** Stated problem **
According to the passage about the Spanish sonnet collection, how many sonnets does the bilingual collection contain?

With poems selected and translated by one of the preeminent translators of our day, this bilingual collection of 112 sonnets by six Spanish-language masters of the form ranges in time from the seventeenth to the twentieth centuries and includes the works of poets from Spanish America as well as poets native to Spain. Willis Barnstone’s selection of sonnets and the extensive historical and biographical background he supplies serve as a compelling survey of Spanish-language poetry that should be of interest both to lovers of poetry in general and to scholars of Spanish-language literature in particular.

Following an introductory examination of the arrival of the sonnet in Spain and of that nation’s poetry up to Francisco de Quevedo, Barnstone takes up his six masters in chronological turn, preceding each with an essay that not only presents the sonneteer under discussion but also continues the carefully delineated history of Spanish-language poetry. Consistently engaging and informative and never dull or pedantic, these essays stand alone as appreciations—in the finest sense of that word—of some of the greatest poets ever to write. It is, however, Barnstone’s subtle, musical, clear, and concise translations that form the heart of this collection. As Barnstone himself says, "In many ways all my life has been some kind of preparation for this volume."

... Read more

Customer Reviews (6)

3-0 out of 5 stars Excellent, but not quite perfect
This collection of Spanish sonnets is an excellent book. The selections are in general difficult to argue with. I only question whether it makes sense to place Borges (who was, in truth, more innovative as a prose-writer than as a poet) in the same category of merit as geniuses like Quevedo and Lorca. The fact that Barnstone personally knew Borges quite well makes this seem a little suspicious to me. Nonetheless, the sonnets included by Borges are quite well-crafted and fully deserve to be read and re-read.

As for the actual quality of the translations, it seems rather uneven. Barnstone, like other verse-translators who are also poets, faces the Sisyphean task of trying to bend and mould his own voice and verve to fit those of the poet he is translating. The fact that the six poets represented in this volume have very different voices renders the translations particularly vulnerable to comparison.

Unfortunately, the six poets in translation end up sounding a little too similar to each other. What's more, they all sound a little like Barnstone. Quevedo suffers particularly badly in this regard. Here, by way of an example, is one of Quevedo's sonnets followed by Barnstone's translation.

** Data records **
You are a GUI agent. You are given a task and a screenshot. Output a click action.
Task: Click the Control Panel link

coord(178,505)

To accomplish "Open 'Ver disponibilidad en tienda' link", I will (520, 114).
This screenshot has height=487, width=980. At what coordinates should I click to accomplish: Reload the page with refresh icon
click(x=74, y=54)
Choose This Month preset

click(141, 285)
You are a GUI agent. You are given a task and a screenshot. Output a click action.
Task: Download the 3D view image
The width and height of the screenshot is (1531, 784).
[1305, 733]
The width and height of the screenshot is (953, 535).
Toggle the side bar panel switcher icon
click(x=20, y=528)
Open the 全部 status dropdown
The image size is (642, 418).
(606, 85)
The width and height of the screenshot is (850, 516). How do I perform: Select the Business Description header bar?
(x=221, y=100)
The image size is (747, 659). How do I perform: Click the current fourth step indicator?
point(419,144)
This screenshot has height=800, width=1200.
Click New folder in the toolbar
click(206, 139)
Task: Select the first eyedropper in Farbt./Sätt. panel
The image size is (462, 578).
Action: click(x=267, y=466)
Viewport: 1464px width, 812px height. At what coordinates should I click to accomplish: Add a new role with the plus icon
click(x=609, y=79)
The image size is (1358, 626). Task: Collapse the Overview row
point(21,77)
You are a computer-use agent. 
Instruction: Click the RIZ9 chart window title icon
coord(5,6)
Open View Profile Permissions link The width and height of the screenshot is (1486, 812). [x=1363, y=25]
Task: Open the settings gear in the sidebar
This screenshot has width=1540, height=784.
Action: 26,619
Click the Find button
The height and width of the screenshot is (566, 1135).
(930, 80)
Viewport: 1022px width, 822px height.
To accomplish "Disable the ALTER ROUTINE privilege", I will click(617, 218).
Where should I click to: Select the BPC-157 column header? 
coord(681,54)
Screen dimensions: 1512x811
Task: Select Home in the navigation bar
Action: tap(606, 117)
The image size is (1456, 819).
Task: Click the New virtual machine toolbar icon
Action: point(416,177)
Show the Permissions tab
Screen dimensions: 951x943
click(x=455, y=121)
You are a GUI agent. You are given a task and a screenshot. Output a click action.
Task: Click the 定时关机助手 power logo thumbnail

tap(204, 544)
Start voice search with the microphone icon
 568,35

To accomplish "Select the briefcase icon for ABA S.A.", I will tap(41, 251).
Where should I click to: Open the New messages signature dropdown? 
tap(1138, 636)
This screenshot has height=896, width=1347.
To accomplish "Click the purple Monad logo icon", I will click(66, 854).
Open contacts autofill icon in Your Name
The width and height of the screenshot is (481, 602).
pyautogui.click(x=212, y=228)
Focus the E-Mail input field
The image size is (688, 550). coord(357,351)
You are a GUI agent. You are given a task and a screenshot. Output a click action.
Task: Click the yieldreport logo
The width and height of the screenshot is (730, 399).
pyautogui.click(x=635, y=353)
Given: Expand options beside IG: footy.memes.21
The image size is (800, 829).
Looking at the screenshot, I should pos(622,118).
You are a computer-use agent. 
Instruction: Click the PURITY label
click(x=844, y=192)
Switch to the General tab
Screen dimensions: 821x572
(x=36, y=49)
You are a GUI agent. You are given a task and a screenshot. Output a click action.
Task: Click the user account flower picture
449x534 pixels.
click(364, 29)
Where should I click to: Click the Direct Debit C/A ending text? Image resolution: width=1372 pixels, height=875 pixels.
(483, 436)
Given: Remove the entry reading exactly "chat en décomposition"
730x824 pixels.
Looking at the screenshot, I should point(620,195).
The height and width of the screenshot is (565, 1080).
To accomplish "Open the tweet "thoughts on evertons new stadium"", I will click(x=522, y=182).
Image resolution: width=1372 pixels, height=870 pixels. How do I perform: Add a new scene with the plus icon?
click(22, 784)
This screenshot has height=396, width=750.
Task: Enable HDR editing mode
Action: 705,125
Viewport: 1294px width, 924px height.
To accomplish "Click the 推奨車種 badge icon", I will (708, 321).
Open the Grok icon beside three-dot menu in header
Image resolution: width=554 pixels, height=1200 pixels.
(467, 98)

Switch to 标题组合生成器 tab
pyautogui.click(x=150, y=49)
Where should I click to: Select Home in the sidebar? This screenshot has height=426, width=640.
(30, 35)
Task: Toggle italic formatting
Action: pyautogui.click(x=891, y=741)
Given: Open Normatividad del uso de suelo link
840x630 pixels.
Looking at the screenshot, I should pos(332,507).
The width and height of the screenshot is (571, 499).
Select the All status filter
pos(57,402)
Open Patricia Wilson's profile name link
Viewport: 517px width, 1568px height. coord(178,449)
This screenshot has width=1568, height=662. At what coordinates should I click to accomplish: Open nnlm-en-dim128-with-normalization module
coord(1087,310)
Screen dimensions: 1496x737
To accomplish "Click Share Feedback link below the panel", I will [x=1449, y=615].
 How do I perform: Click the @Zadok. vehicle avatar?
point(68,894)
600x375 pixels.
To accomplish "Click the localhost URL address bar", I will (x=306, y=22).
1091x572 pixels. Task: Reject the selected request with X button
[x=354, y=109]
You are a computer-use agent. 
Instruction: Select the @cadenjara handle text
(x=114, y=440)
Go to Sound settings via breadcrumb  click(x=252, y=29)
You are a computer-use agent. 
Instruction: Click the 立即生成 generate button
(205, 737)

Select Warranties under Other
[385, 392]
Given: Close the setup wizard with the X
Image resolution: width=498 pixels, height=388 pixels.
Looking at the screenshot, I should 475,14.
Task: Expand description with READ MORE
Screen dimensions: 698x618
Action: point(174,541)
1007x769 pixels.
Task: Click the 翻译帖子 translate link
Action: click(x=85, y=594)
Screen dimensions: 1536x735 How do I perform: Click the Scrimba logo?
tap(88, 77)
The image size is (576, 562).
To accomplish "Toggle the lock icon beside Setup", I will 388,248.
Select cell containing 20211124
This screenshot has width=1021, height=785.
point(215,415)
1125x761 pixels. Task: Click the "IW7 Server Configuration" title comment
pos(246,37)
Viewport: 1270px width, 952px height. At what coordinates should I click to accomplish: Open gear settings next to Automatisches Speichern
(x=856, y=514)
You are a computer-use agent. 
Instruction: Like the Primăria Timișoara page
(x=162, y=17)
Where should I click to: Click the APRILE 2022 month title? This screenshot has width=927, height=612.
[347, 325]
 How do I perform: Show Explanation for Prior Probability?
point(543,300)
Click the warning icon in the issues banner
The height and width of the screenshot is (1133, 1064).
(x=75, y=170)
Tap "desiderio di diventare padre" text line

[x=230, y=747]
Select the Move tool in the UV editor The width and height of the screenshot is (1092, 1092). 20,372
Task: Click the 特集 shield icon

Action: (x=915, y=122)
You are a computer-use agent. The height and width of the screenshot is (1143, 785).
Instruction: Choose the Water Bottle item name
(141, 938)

** Output **
112 sonnets.